GTIS will now own a 70 percent stake in the hotel company, which now has been delisted from Novo Mercado, part of the Brazilian stock exchange BM&FBovespa. The deal, which was the largest in GTIS’ history, was made on behalf of GTIS Brazil Real Estate Fund II, which raised $810 million in 2012. GP Investments, which had been the parent company of BHG, will own the remaining shares.
The two parties together will own and operate 52 hotels comprising 10,000 rooms, primarily in Sao Paulo and Rio de Janeiro’s oceanfront. BHG’s existing development pipeline is expected to increase its portfolio by an additional 4,000 rooms with the next 24 months.
“The take-private of BHG is an example of the current market opportunity in Brazil,” said Tom Shapiro, president and chief investment officer of GTIS Partners, in a statement. “By taking advantage of the capital markets’ dislocation, we can acquire high-quality assets at cyclically low prices at substantial discounts to replacement cost. We are thrilled to partner with GP Investments, one of the most experienced and respected private equity investors in Brazil, on this deal.” According to GTIS, the BHG transaction represented a 50 percent discount to the replacement cost of the company’s real estate assets.

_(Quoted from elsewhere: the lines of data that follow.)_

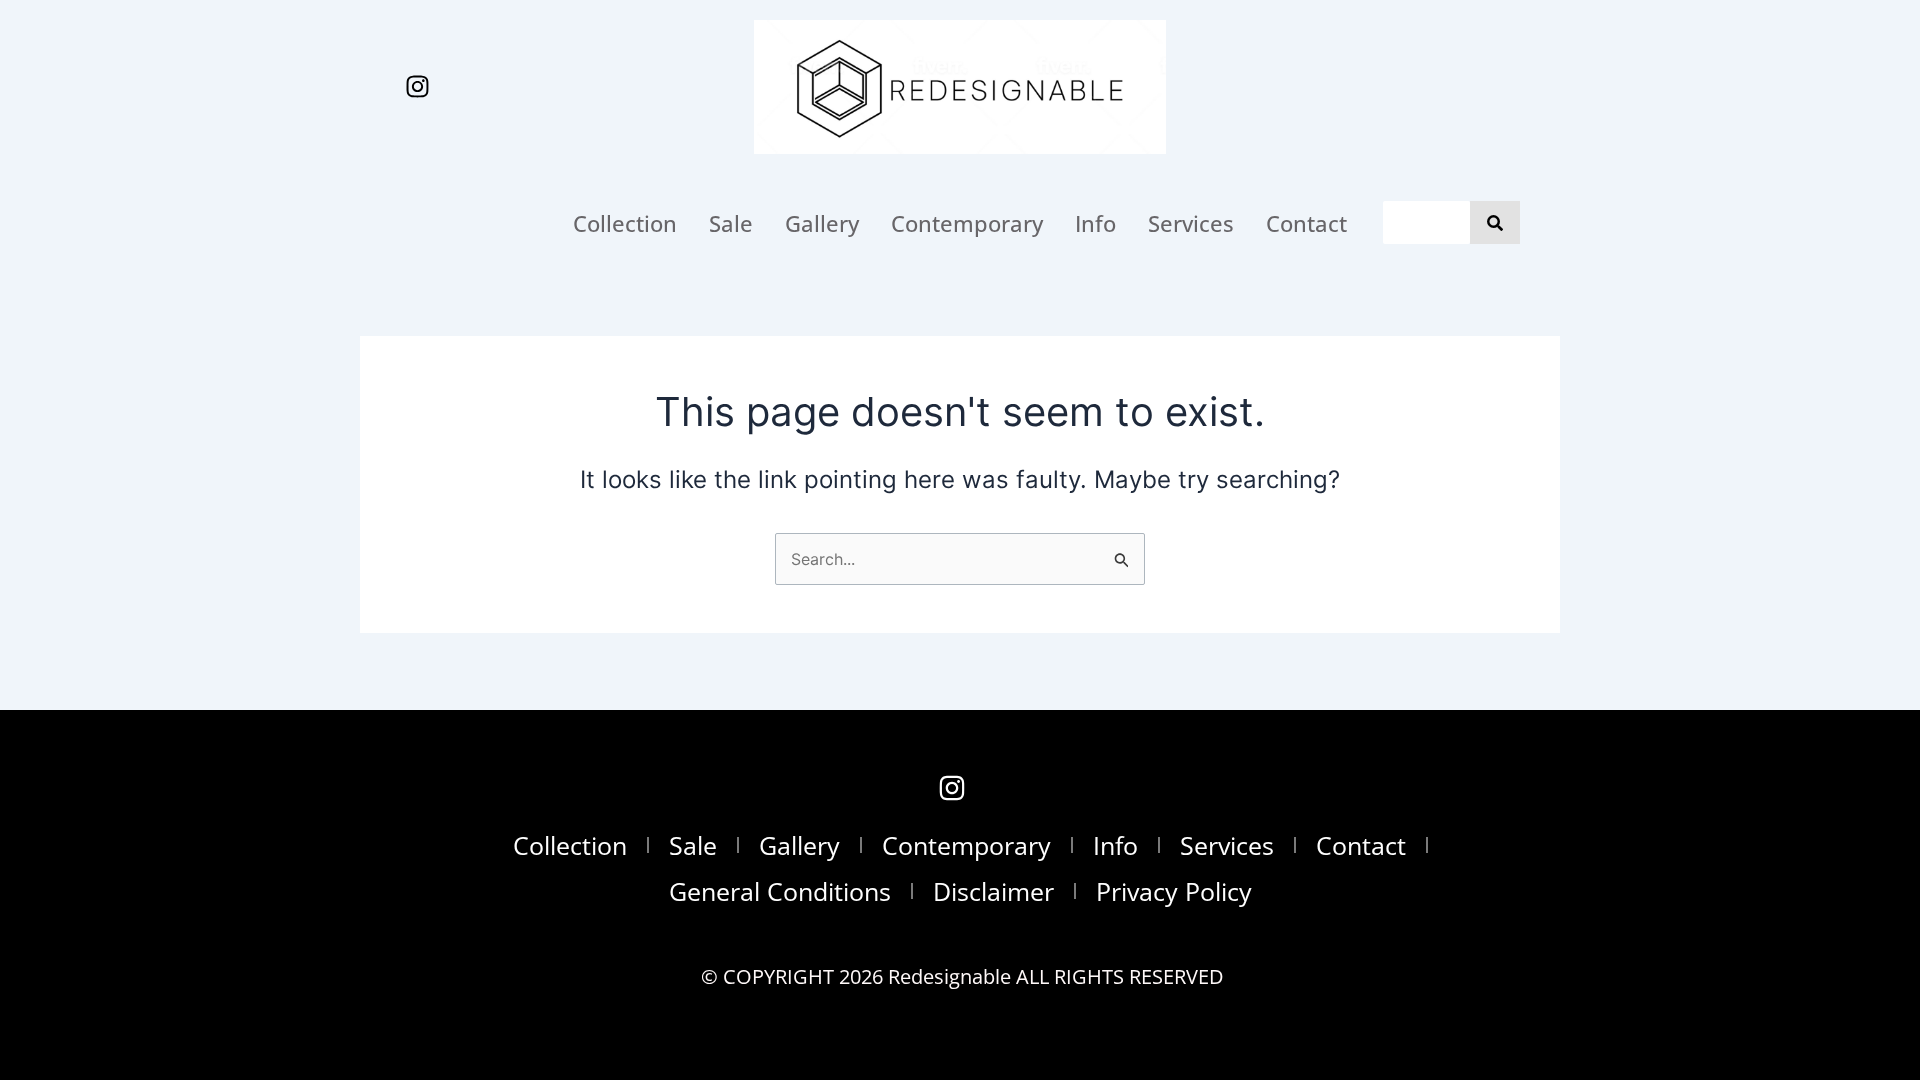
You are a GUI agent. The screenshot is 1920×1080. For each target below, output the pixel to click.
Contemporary (967, 223)
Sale (731, 223)
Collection (625, 223)
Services (1191, 223)
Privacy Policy (1174, 891)
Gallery (822, 223)
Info (1095, 223)
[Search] (1495, 222)
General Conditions (780, 891)
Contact (1306, 223)
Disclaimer (993, 891)
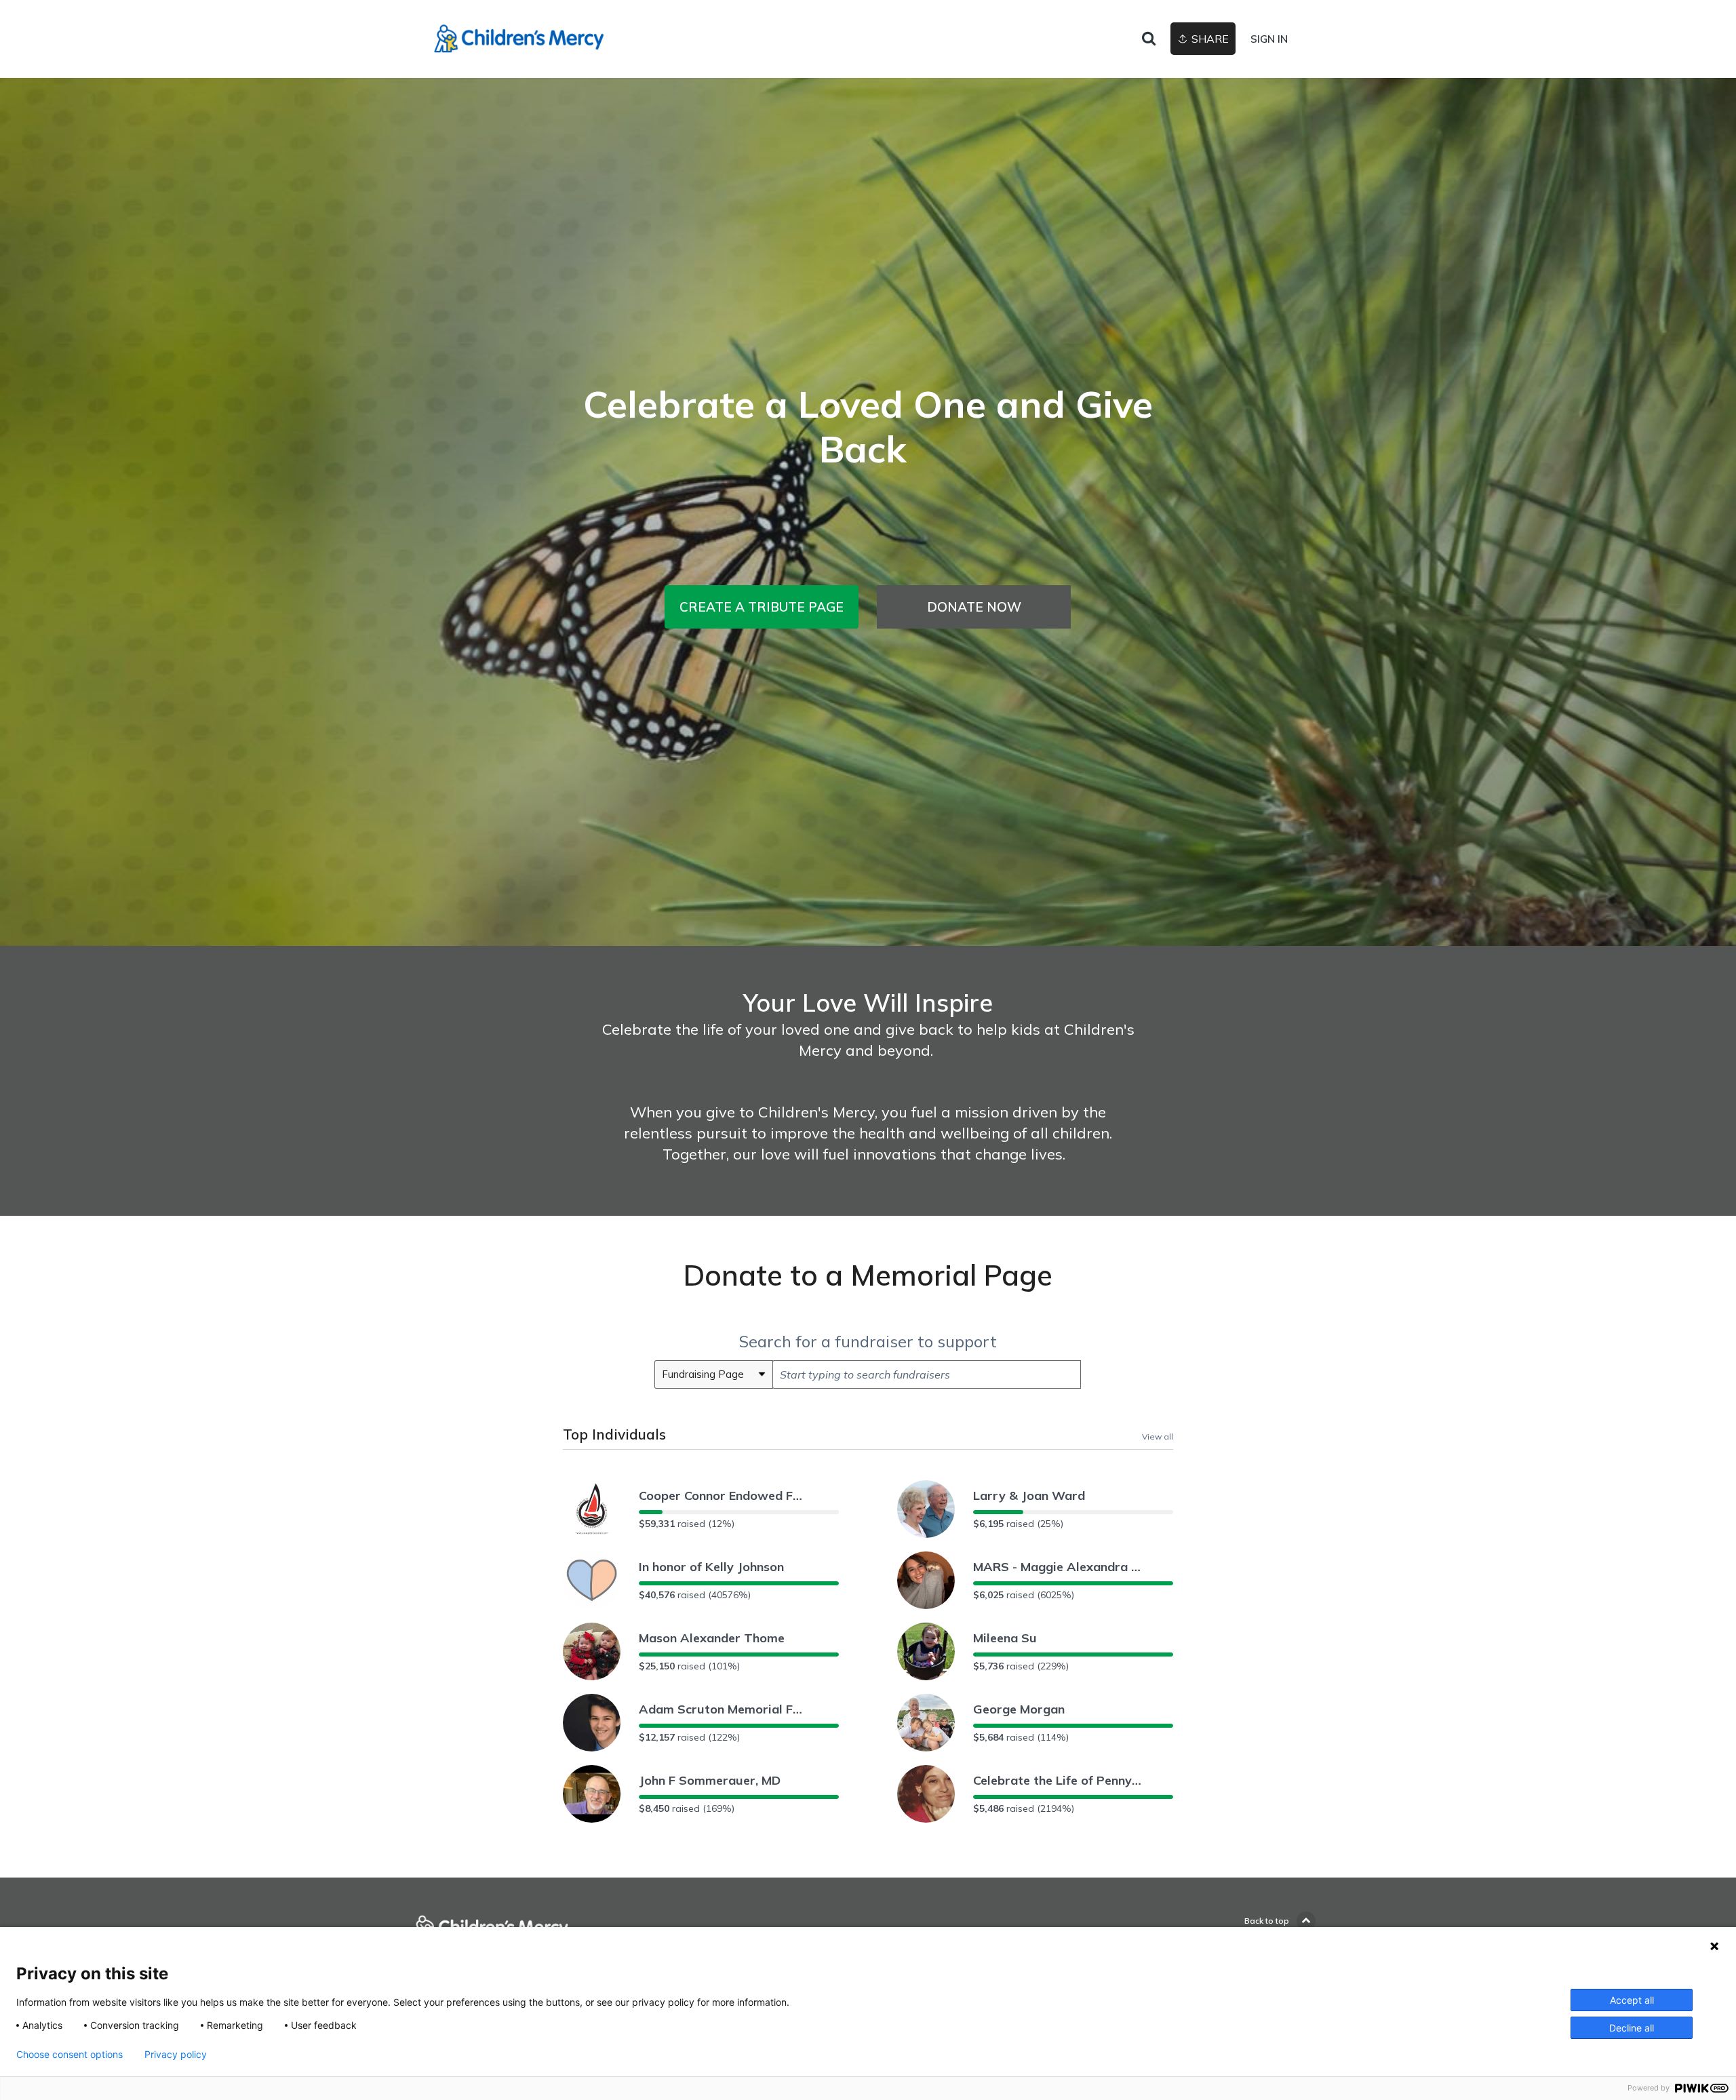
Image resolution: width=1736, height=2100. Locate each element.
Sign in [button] (1269, 39)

Current market conditions are favorable to public-to-private takeovers in Brazil, added Josh Pristaw, senior managing director at GTIS. “Dislocation in the public capital markets is creating compelling opportunities where companies are trading at a discount to their underlying asset values,” he said. “However, many public real estate companies have existing controlling shareholders that are either families or local institutions that limit the number of public companies that are available for investors that want and need control.”
“We have spent the last seven years building a platform of high quality assets in premium locations, creating from scratch one of the largest hotel companies in the country,” said Antonio Bonchristiano, chief executive of GP Investments. “Now it is time to focus on improving the quality of the product and services with a robust renovation plan and repositioning of selected hotels.”
GTIS has been actively investing in Brazilian real estate since its formation in 2005 and is one of the largest foreign real estate investors in the Latin American country. To date, the firm has deployed approximately $2 billion of equity across 40 investments in Brazil. GP Investments, founded in 1993, was the first private equity firm in Brazil and has invested in more than 50 companies in a wide range of sectors.